I’ve lost track of time, as we all have.
—Defense lawyer Roger Rosen
PHIL SPECTOR ATTORNEY Linda Kenney Baden returned to court last week after a three-week illness. She looked good, appearing younger, relaxed and a little lighter than when she left. Even the unruly Baden split ends had been quelled. Bruce Cutler also returned after an even lengthier absence — to announce his withdrawal from the case. On Monday, when the trial’s testimony finally ended, Cutler’s short exit statement was a long-overdue admission of what had been obvious since May 7, when Spector permanently benched his high-profile lawyer following a disastrous cross-examination of witness Dianne Ogden. (After Ogden had testified that Spector had attempted to rape her, Cutler loudly and derisively dismissed the petite mother’s charges, only to be reprimanded by Judge Larry Paul Fidler.)
Before Cutler’s exit — the New York lawyer called it quits after Spector told him he had someone else in mind to present the defense’s closing arguments to the jury — he and Baden must have felt like two Rip Van Winkles as they rejoined a trial dominated in its last days by eye-glazing arguments over the microscopic differences between bullet diameters, the widths of spinal cords and how much of a spinal cord not completely obliterated by a .38-caliber slug could possibly survive to send impulses to a corpse’s heart and lungs. The corpse in question, of course, belonged to Lana Clarkson, who, in 2003, came to Spector’s home for a nightcap and left in a body bag.
How did it come to this? Four months ago lawyers with crisp silk kerchiefs tucked into tailored chalk stripes promised an unambiguous narrative of guns, booze and madness that would condemn or redeem Spector. Toward its end, however, the trial became lost in the trackless wastes of esoteric expert testimony, as well as in pointless debates over whether or not Clarkson was drunk two Christmas Eves before her death. In four months Lana Clarkson was transformed from a person to a body to an anatomical concept. In other words, this trial became a runaway train.
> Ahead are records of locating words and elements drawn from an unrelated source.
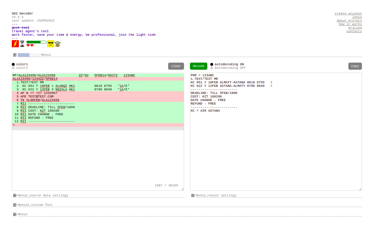The height and width of the screenshot is (228, 384).
Task: Select the color2 radio button
Action: tap(13, 68)
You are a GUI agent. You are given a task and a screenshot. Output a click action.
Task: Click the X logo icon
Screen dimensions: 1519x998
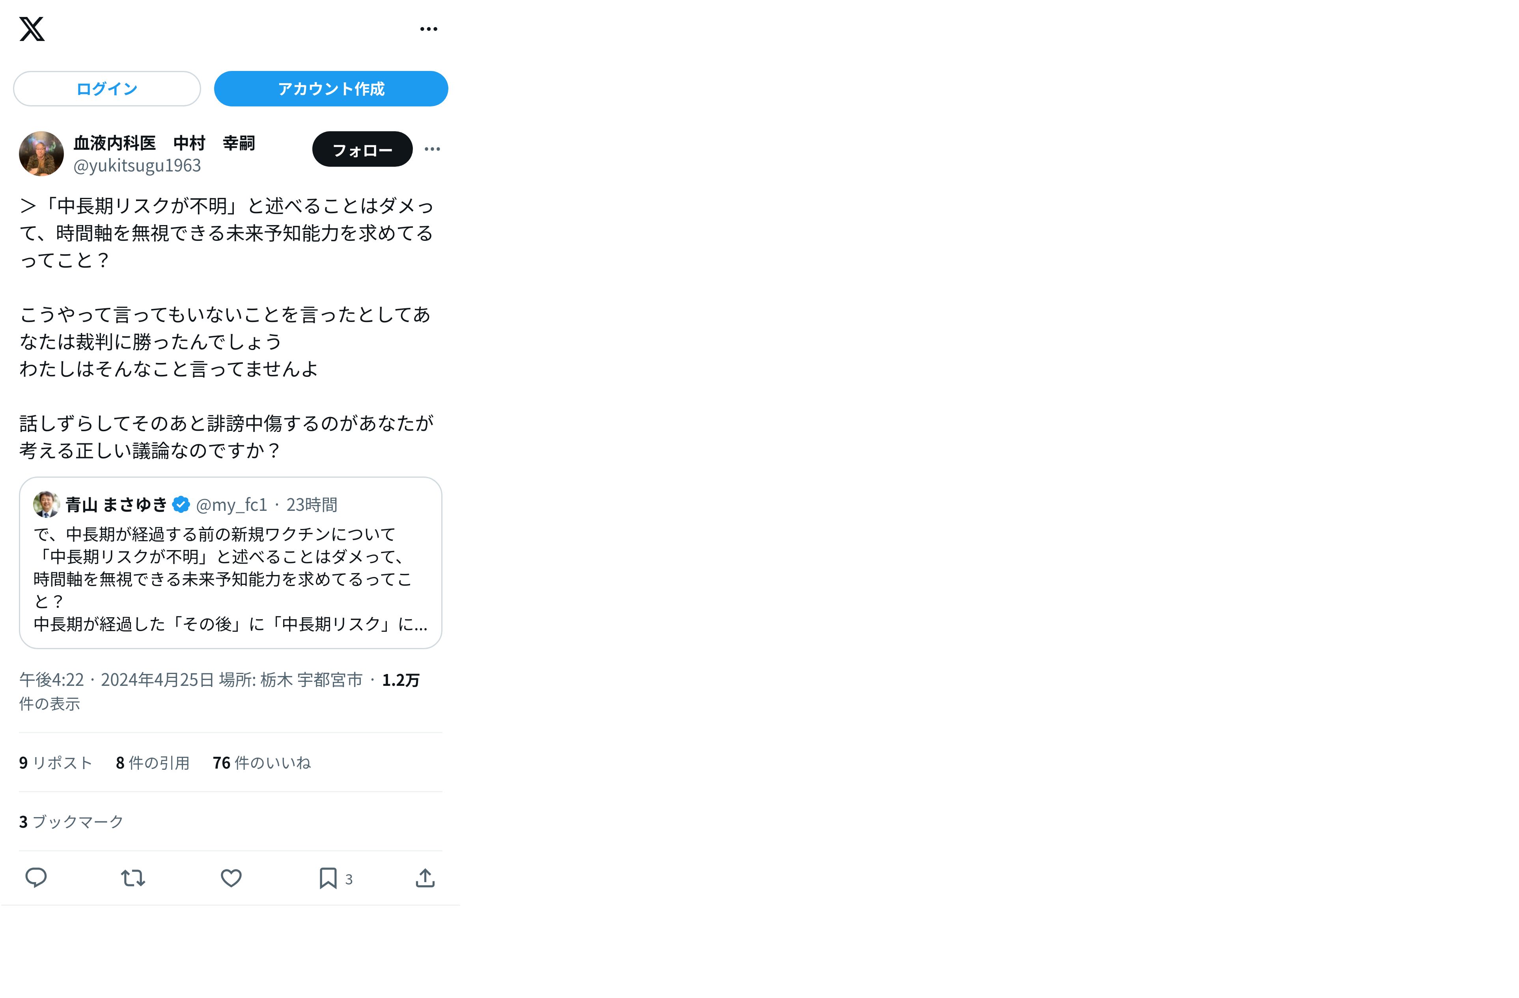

Although it had begun to subtly stray sometime in late July, the trial unmistakably unraveled two weeks ago when defense pathologist Dr. Michael Baden (Linda Kenney Baden’s husband) introduced the astounding theory that the bullet fired from a Colt .38 special did not completely sever Clarkson’s spinal cord and that the shattered cord’s vestigial cabling permitted minutes of “agonal” breathing. The defense’s earlier scenario had Clarkson exhaling one last gasp — Spector’s lawyers now claim a perimortem coughing fit could account for the flecks of blood found on their client’s cream-colored jacket. Dr. Baden seemed uncomfortable ventriloquizing this novel opinion, as did Dr. Werner Spitz, recalled to the stand to counter Dr. John Andrews, the prosecution’s rebuttal witness to Baden. Gone was the sardonic certainty of Spitz’s earlier appearance, replaced by flailing, almost apologetic allusions to a medical textbook that he claimed buttressed Baden’s testimony — but which Spitz had only first encountered the night before.
The trial, which for weeks suffered its own form of agonal breathing, finally ended its evidentiary phase on Monday after several days of surrebuttal, in which defense witnesses rebutted the prosecution’s rebuttal witnesses. This saw the return of earlier defense witnesses — not to restate their original testimony, but to refute the expertise or memories of those whom prosecutors had called in to contradict them. The nonscientific surrebuttals concentrated on whether or not Clarkson was a drinker and pill popper, if she had been hurtfully ignored at a party by film director Michael Bay and if her overall state of mind was so deeply depressed that she lived one snub or drink away from committing suicide.
To prove this last matter, defense attorney Roger Rosen called Dr. Mary Goldenson, a Brentwood psychologist who admitted that, yes, Clarkson once had called to inquire about scheduling an appointment shortly before the actress’s death. Rosen also called back paramedic Daniel Stark to dispute his partner’s report that Clarkson was sober when they responded to a 2001 slip-and-fall accident.
But wasn’t it the defense’s Bruce Cutler, way back last spring, who told the jury it wasn’t a crime for a person to enjoy a few drinks at night, that cocktails and late-night dinners were not a recipe for death? If all the testimony about Clarkson’s party habits was meant to persuade the jury that Clarkson sometimes drank too much, then perhaps the defense succeeded. But to get jurors to believe that, while the cops had murder on their minds in regard to Spector’s connection to her death, Clarkson had suicide on hers seems far-fetched. And even if Michael Bay had deliberately turned his back on Clarkson or told her to talk to his hand a few weeks before her death, how could that conceivably push her to kill herself? The defense may as well cite Clarkson’s purchase of stationery as proof of her intent to write a suicide note.
DAYS BEFORE THE END of final testimony, Judge Fidler asked Spector if he wanted to waive his right to take the stand on his own behalf. Spector’s voice sounded like wind escaping from a crypt: “Yes,” he rasped, and with one word answered the question that had dominated hallway conversation for weeks.